Once installed it turns off Windows Automatic Update and stops you using the Windows Security Centre. It disables a range of internal services that could be used by anti-malware programs, blocks access to a number of anti-virus websites and even resets and deletes system restore points so you can't go back to an uninfected installation of your operating system.


And at some point it connects to a remote site to download additional malware and register itself as part of the botnet. The analysis of the latest version indicates that this will next happen on April 1st, and the day maybe a bad one because the way it does this has changed in the latest version of the worm, making it significantly harder to stop.

Previous Conficker infections were controlled to some extent because security researchers were able to determine which servers the worm was going to try to contact and block access to them before it did so. But the C variant has a much larger pool of potential domains to choose from, as it selects 500 target servers from a pool of 50,000 while previous versions chose 32 from 250.

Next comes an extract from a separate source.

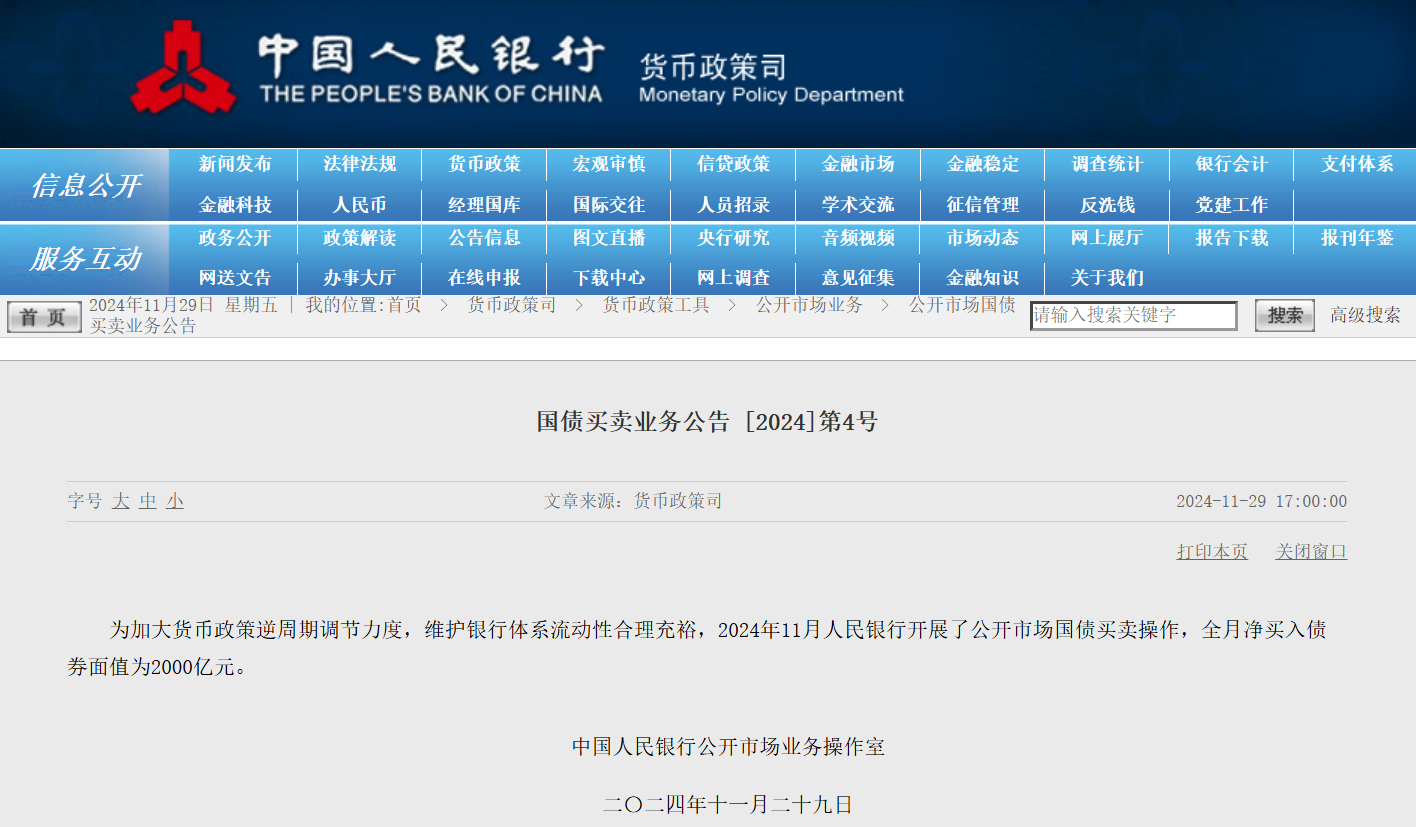Go to 金融市场 section
The width and height of the screenshot is (1416, 827).
tap(858, 164)
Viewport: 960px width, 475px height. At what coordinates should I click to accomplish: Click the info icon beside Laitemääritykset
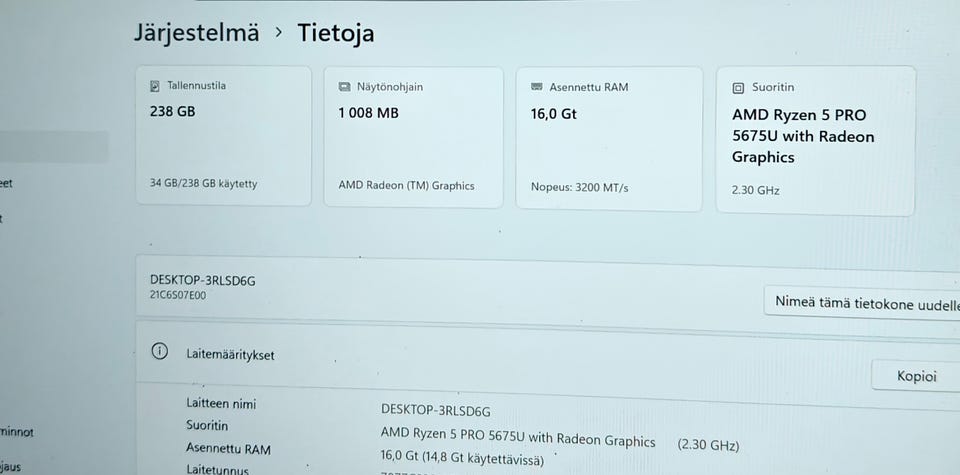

As a result the ad hoc group of security researchers who have been working to limit the botnet's use, the Conficker Cabal, will have a much harder time ensuring that infected systems do not make the connection to the remote service that may allow them to be used to send spam e-mail, log user keystrokes or launch denial of service attacks on other computers.

We will have to wait until April to see how effective efforts at controlling Conficker are, but the analysis that has been done to date shows that it is a particularly well-designed program, one that will be hard to beat.

The overall sophistication of the current generation of malicious software is rather impressive, and I occasionally find myself admiring the skill of its developers in the same way that I can appreciate the technical skill and imagination that goes into fighter planes, tanks and modern armaments.

I may not approve of the use to which the ingenuity is being put, but I can't deny that Conficker's developers are ingenious in the way they have developed and distributed their code.



Whatever happens with this particular worm, we have to hope that the security features in Windows 7 will reduce the impact of all types of malicious software in the Microsoft ecosystem, although there will probably be enough unpatched systems around for some years to sustain Conficker and other worms, especially if the growth of netbooks means that Windows XP is still being used.

But while it's easy to blame Microsoft for making its systems vulnerable we should also acknowledge that our own demands have contributed a great deal to the current situation and may make a complete solution unachievable.

We have demanded complex, sophisticated computers that are easy to use, simple to interact with and able to connect to the internet as full peers. We want what Jonathan Zittrain calls "generative" systems that can run new software to take advantage of new services and connect us to new people. And we do not want to spend hours configuring firewalls, locking down features or scanning for potential malware.

History lesson


Perhaps we should not be surprised that attempts to make these systems secure have failed.

I see a parallel between our attempts to have security and reliability in the complex computer systems we are building today and the attempts by philosophers at the turn of the 20th to reduce all of mathematics to formal logic.

The work of Frege, Russell and Whitehead was undermined by the Austrian mathematician Kurt Gödel when he published his Incompleteness Theorem in 1931. He showed that in any sufficiently complex mathematical system there will be statements that cannot be proved either true or false, and that this is not because of errors or mistakes but is a fundamental property of the system.

His work made it clear that attempts to explain all of mathematics in terms of formal logic were doomed to failure, and there are clear similarities between our attempts to free our computers and the network from malware and the world described by Gödel.

There will always be flaws and security holes in the rich, complex computing environment, and as a result there will always be space for malicious software to propagate.

That doesn't mean our attempts to limit its spread and control the potential damage are futile, but it does mean they will be never-ending.